Roger Federer said it was time to go back to the drawing board after the Swiss tennis great lost the first match of his comeback in Geneva on Tuesday.
In his first outing for two months, the 39-year-old lost 6-4, 4-6, 6-4 to Spanish clay court specialist Pablo Andujar to wreck his hopes of stringing a run of matches together ahead of a series of major tournaments, namely the French Open, Wimbledon and the Tokyo Olympics.
Federer tentatively returned to the courts in Doha in March, having been out for more than a year following two knee surgeries, winning his first match before losing his second.
The 20-time Grand Slam champion was hoping to find some form on the Geneva clay but tumbled at the first hurdle in his first defeat on home soil in seven and a half years.
“It’s good to be back on the court but then you lose a match like this and you’re down,” Federer told reporters.
“I know my limitations at the moment. People expect a lot from me and I have high expectations for myself. So when I walk out of a match and feel I could have played so much better, it feels strange and it’s disappointing.”
Flashes of old magic
Federer said he would now work on analysing his game to identify where he is falling short.
“This is the process I need to go through. I can’t get too down on myself,” he said.
“I need to go back to the drawing board and talk to the team and say ‘what’s the plan here for the next 10 days?’ What did they see from the outside that maybe I didn’t see and feel? There’s going to be a lot of conversations.”
His next tournament, the French Open, starts on May 30. However, Federer said anyone who thought he could challenge for the clay court Grand Slam title was simply “wrong”.
Federer, who holds a record eight Wimbledon titles, said: “Really, the season starts on the grass.
“What’s important is the next few weeks, regardless if you play tournaments or not, it’s if you’re back on the tour, practising with top guys, going through the rhythm. This is how you then start taking better decisions.”
The world No 8 was cheered on by a few dozen masked spectators dotted around the Eaux-Vives centre court, with the attendance limited due to local coronavirus restrictions.
The top seed took time to find his groove against the world number 75, who has four clay court titles to his name.
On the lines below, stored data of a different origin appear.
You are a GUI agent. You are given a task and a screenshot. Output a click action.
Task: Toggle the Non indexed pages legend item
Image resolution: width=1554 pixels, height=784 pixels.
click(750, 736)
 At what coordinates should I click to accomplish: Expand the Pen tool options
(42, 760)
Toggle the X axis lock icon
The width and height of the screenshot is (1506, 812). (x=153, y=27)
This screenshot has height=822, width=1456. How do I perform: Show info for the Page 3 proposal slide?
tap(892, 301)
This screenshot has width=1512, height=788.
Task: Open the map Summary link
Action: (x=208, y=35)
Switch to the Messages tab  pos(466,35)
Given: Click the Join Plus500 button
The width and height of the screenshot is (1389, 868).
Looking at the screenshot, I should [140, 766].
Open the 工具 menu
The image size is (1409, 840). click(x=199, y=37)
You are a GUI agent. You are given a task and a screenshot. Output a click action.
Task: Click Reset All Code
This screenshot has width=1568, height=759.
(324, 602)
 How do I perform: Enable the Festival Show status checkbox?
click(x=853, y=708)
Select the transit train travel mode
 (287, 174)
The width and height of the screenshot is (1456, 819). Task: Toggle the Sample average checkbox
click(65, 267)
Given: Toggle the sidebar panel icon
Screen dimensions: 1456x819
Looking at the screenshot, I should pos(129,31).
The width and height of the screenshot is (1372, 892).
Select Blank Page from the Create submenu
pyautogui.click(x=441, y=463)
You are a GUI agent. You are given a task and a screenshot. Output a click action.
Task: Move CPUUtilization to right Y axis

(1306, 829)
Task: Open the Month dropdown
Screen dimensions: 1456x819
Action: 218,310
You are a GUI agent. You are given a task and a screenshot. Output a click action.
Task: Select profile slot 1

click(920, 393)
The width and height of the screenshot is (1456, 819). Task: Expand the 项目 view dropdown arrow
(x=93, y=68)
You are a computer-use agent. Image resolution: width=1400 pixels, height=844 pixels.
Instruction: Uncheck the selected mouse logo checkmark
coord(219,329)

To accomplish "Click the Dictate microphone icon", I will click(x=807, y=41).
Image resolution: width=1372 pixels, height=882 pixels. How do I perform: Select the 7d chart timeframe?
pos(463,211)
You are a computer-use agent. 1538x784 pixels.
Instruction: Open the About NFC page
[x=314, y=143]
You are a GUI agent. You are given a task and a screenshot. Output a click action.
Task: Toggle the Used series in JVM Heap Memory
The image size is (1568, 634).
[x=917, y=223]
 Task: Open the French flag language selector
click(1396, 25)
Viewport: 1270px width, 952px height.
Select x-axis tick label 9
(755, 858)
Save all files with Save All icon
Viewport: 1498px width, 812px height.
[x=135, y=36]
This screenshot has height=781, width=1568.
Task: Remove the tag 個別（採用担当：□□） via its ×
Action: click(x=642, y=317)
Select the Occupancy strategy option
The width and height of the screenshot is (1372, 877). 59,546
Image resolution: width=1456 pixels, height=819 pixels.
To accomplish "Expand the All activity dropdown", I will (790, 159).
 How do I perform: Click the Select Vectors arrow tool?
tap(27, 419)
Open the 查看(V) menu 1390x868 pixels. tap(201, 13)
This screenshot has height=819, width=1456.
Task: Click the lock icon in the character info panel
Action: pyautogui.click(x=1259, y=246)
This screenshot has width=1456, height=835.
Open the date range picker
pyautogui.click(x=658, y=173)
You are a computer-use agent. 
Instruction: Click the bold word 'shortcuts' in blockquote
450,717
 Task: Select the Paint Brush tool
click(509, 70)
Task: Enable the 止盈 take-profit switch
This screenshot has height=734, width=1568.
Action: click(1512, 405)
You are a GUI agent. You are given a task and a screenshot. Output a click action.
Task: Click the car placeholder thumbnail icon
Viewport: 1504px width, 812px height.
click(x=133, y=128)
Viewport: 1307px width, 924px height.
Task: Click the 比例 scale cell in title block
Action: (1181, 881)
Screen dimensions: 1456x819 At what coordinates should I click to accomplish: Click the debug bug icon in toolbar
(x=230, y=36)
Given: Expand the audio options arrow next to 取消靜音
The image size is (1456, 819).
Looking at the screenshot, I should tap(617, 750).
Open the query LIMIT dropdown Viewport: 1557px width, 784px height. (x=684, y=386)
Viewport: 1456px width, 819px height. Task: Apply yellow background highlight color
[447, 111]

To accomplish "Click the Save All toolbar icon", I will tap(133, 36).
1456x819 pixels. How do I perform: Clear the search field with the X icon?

In the second set, Federer began to show flashes of the old magic, throwing in occasional backhand drop shots. At 4-3 up in the final set he lost his serve and though he saved two match points, he misfired to hand his opponent victory.
‘Accept it, move on’
“I really struggled early on to find my rhythm from the baseline,” Federer said.
“The moment it was getting tougher, the game wasn’t there. I was missing way too much to come through. The chances were all there; I just couldn’t come up with the goods.
“It’s so brutal sometimes but I feel like I didn’t deserve it at the end. There was just not enough happening in my game.
“I couldn’t protect my serve in different ways, I couldn’t break in different ways. I was a bit limited on the court. When you start to play in two minds, it gets very difficult.
“I’ve just got to accept it and move on.”
Former world No 1 Federer went into the contest with a 32-match winning streak on home soil. His last loss in Switzerland was in October 2013 in his home city of Basel against Juan Martin del Potro.
Andujar will face either Marton Fucsovics, the 2018 Geneva winner, or Swiss teenager Dominic Stricker, the 2020 French Open boys’ champion, in the quarter-finals.
Stricker stunned the 2014 US Open winner and world number 46 Marin Cilic 7-6 (7/5), 6-1 in the first round on Tuesday in what was the 18-year-old wildcard’s first senior match on the ATP tour.